6 years after the release of his last feature film, Jean Paul Salomé returns to directing La daronne, adaptation du livre with the same title by Hannelore Cayre, with as headliners other than Isabelle Huppert and Hippolyte Girardot, two essential of French cinema.
Synopsis
Patience Portefeux, widow in her fifties and mother of two young daughters, is a translator-interpreter for the stup brigade. Having had parents a tad bandits as a child, she has little judgment between good and evil. That's why, upon learning that the son of her mother's caregiver is involved in drug trafficking, she decides to thwart his arrest. The opportunity to recover several tons of shit then presents itself to her. She decides to dealer them to offer herself a better life while remaining generous with those around her.
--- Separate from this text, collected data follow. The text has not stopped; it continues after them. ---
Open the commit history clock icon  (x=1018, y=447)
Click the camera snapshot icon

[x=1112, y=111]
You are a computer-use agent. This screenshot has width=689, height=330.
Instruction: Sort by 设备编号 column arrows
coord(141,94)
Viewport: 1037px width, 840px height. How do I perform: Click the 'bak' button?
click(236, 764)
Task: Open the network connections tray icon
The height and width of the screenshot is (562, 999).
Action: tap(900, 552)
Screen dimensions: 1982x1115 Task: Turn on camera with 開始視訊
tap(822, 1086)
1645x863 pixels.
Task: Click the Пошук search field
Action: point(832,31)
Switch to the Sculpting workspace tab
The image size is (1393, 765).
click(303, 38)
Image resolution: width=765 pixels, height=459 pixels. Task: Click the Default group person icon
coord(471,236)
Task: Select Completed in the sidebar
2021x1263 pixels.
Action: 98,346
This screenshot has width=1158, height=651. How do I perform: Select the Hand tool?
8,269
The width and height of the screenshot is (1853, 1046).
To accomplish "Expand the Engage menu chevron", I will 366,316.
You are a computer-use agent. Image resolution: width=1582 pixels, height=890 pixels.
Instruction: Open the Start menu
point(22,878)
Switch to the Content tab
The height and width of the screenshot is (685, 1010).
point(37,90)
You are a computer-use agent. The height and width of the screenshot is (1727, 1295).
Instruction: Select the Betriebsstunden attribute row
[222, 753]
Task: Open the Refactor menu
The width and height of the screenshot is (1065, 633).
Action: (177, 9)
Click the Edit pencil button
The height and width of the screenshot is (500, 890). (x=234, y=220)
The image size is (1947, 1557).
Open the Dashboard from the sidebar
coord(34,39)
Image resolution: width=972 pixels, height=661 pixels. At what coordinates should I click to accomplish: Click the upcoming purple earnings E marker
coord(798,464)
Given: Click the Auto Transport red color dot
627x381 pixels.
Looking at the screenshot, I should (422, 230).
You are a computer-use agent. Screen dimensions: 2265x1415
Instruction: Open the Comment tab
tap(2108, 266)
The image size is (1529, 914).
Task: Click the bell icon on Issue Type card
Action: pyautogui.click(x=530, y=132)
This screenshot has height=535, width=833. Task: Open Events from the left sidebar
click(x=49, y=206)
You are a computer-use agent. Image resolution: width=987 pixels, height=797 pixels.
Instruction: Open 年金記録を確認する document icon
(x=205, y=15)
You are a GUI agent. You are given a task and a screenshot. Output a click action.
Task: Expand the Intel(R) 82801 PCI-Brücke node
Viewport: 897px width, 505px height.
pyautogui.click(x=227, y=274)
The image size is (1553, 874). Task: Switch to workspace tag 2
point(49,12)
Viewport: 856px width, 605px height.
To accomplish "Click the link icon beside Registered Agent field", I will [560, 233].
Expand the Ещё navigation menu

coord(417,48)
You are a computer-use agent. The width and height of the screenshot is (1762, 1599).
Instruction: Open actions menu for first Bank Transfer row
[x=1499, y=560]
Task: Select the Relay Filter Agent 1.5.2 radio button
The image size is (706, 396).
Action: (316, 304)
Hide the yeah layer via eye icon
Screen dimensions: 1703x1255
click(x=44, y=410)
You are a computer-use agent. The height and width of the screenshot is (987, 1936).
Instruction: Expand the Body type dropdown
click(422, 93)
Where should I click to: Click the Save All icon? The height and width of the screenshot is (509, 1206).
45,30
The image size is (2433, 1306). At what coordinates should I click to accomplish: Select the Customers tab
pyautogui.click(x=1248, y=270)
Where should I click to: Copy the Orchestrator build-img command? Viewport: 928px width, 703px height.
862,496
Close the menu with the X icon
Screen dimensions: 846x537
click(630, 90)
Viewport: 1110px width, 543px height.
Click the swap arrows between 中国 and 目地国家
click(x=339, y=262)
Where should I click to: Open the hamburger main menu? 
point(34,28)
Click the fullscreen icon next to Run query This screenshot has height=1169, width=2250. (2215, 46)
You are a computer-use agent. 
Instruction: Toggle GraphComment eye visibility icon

The little secrets of filming
La daronne, a great literary success, did not only have a director at his feet to adapt the script. Indeed, Jean Paul Salomé had to stand out from his compatriots and manages to convince Hannelore because he is the only one to promise to keep a certain balance between comedy on the one hand and police mechanics on the other. He also immediately proposed Isabelle Huppert for the lead role. Hannelore finds the idea wonderful but does not imagine that it will approve. However, when Jean Paul calls her to offer her the role, she immediately accepts. Indeed, by pure coincidence, she just finished the book on the plane and loved it. For more realism, the director met court interpreters from whom he was able to draw inspiration, especially for the accuracy of the words often used in the field of dealing. He also asked one of them to write the texts in Arabic, a language that Isabelle had to learn phonetically to be credible in her lines. Jean Paul Salomé also wanted to highlight the cohabitation between Wenzhou communities, North Africans and Orthodox Jews in a district of Paris that he knows well, since he himself lives there.
The daronne, in brief
Hannelore Cayre, a former criminal lawyer, wanted to denounce the complexity of the judicial system. That's why she highlights a woman embarrassed at the idea of doing the police a favor. Indeed, it helps them, so to speak, to put young dealers in prison for the sale of "3 grams of shit". The viewer is led to reflect on the extent of the punishment in relation to the act. It is finally the friendship she has with a caregiver that will make her take the plunge and break the law. Between comedy and thriller, this film portrays an amoral woman. Yet, doing it out of altruism, she makes us want to forgive her. This is the complexity of the judicial system, which must remain impartial by simply following the law, forgetting any form of humanism.